--- START OF Material for this exercise ---

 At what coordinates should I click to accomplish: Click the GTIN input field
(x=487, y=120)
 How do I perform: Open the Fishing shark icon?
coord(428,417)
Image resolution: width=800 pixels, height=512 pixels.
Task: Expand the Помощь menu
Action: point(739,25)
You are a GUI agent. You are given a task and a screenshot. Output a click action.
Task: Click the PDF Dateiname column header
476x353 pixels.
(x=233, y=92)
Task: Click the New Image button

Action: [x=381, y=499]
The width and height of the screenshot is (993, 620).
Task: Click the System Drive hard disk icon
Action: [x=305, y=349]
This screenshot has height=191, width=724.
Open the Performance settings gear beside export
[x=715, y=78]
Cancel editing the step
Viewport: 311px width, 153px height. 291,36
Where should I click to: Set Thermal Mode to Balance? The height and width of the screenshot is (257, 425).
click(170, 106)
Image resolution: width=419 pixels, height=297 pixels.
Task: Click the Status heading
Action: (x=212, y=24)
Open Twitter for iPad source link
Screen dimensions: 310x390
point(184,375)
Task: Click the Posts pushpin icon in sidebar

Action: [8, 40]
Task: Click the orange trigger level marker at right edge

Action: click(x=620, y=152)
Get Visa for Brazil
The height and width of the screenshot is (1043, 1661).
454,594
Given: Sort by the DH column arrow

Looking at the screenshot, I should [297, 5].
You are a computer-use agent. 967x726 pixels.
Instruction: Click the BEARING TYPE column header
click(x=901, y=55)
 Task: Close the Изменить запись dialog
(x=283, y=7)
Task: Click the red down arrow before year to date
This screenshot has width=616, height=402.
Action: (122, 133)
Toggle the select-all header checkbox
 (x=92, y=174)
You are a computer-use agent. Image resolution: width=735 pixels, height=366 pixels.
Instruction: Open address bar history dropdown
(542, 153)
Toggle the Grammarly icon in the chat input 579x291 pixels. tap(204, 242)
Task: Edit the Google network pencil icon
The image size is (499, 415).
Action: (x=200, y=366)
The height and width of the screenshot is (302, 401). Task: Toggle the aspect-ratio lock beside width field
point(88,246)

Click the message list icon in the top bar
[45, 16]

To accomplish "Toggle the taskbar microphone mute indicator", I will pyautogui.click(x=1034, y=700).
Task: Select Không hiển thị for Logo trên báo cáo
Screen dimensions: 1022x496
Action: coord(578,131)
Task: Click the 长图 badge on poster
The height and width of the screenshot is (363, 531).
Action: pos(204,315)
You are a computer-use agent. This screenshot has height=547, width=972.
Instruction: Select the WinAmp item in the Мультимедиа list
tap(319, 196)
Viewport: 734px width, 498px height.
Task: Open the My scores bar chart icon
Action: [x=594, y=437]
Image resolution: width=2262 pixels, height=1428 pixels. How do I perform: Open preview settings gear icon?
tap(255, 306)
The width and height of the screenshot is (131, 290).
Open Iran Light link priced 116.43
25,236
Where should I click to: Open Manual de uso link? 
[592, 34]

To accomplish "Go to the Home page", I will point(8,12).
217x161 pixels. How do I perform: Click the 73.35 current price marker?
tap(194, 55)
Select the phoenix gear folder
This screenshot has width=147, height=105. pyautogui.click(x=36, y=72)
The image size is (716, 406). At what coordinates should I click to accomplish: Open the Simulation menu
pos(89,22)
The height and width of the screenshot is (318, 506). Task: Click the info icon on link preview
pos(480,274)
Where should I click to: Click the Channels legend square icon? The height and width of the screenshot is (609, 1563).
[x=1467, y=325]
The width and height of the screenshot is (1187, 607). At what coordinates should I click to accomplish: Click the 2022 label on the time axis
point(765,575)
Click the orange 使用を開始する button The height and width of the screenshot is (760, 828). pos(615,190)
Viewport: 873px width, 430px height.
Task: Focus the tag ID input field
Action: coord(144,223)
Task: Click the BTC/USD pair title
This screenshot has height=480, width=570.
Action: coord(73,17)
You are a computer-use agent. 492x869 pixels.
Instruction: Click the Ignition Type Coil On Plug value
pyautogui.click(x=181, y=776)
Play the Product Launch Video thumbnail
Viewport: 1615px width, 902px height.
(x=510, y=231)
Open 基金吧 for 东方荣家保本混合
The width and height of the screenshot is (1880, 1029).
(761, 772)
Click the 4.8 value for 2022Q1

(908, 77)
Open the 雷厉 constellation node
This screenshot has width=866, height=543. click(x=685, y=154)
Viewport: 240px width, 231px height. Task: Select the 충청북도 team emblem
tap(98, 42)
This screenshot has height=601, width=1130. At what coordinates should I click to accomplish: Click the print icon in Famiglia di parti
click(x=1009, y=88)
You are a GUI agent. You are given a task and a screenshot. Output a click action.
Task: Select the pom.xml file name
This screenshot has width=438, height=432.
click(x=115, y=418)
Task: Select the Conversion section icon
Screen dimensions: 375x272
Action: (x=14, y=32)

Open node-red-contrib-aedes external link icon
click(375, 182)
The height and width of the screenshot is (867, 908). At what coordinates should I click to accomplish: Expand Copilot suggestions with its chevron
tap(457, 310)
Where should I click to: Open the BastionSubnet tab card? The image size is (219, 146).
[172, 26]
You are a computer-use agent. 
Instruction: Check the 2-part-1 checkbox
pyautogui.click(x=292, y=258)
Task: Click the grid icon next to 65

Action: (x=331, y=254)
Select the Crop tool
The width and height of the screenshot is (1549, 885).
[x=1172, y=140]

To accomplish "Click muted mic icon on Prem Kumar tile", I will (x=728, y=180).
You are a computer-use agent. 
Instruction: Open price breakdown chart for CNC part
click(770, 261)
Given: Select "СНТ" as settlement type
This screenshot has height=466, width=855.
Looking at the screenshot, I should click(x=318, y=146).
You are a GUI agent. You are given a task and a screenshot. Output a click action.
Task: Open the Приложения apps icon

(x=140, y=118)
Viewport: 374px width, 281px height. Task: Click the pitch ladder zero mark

--- END OF Material for this exercise ---

Exercise goal:
Please put the lines of the listing into a numbered list, starting at the line containing "Task: Click the 长图 badge on poster" and ending at the line containing "Action: [x=594, y=437]", leaving out any blank lines.

Response to the task:
1. Task: Click the 长图 badge on poster
2. The height and width of the screenshot is (363, 531).
3. Action: pos(204,315)
4. You are a computer-use agent. This screenshot has height=547, width=972.
5. Instruction: Select the WinAmp item in the Мультимедиа list
6. tap(319, 196)
7. Viewport: 734px width, 498px height.
8. Task: Open the My scores bar chart icon
9. Action: [x=594, y=437]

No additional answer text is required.